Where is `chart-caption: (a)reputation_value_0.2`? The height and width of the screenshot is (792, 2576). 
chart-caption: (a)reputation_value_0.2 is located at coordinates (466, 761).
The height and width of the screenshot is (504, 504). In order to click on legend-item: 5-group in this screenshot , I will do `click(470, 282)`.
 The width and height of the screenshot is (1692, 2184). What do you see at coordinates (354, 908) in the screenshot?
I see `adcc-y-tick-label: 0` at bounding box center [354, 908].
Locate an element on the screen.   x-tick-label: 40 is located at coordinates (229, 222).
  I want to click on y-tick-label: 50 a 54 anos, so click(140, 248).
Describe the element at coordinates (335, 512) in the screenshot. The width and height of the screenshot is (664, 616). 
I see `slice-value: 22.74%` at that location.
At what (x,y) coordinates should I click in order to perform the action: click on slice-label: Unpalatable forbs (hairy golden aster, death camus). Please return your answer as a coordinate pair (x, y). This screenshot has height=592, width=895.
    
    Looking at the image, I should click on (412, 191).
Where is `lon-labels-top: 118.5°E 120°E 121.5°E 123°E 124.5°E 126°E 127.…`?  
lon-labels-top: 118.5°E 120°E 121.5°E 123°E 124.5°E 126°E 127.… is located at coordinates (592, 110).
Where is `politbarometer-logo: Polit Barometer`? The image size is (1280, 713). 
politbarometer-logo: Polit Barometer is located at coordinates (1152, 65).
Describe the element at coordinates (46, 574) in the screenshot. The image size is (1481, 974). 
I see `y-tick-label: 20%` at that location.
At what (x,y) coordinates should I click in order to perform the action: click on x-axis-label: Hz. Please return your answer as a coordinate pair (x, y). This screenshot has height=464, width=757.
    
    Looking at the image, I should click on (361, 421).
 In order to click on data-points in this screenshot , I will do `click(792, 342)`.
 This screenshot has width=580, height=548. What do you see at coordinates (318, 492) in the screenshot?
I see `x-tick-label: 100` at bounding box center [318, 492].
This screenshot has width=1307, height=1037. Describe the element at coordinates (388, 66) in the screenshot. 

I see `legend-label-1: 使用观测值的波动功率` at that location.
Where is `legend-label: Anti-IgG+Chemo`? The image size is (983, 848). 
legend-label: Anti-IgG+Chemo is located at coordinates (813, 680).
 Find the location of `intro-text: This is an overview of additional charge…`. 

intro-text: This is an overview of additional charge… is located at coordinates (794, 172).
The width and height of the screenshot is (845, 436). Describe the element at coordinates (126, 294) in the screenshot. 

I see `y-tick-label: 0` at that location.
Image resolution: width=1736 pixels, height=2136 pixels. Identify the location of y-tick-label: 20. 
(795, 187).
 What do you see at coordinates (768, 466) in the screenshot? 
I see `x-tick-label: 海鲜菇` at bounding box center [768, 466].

========================================

- **Exercise details**
Copy out the records word for word, from the line containing "Image resolution: width=1736" through the end of the records.

- **Solution below**
Image resolution: width=1736 pixels, height=2136 pixels. Identify the location of y-tick-label: 20. 
(795, 187).
 What do you see at coordinates (768, 466) in the screenshot? 
I see `x-tick-label: 海鲜菇` at bounding box center [768, 466].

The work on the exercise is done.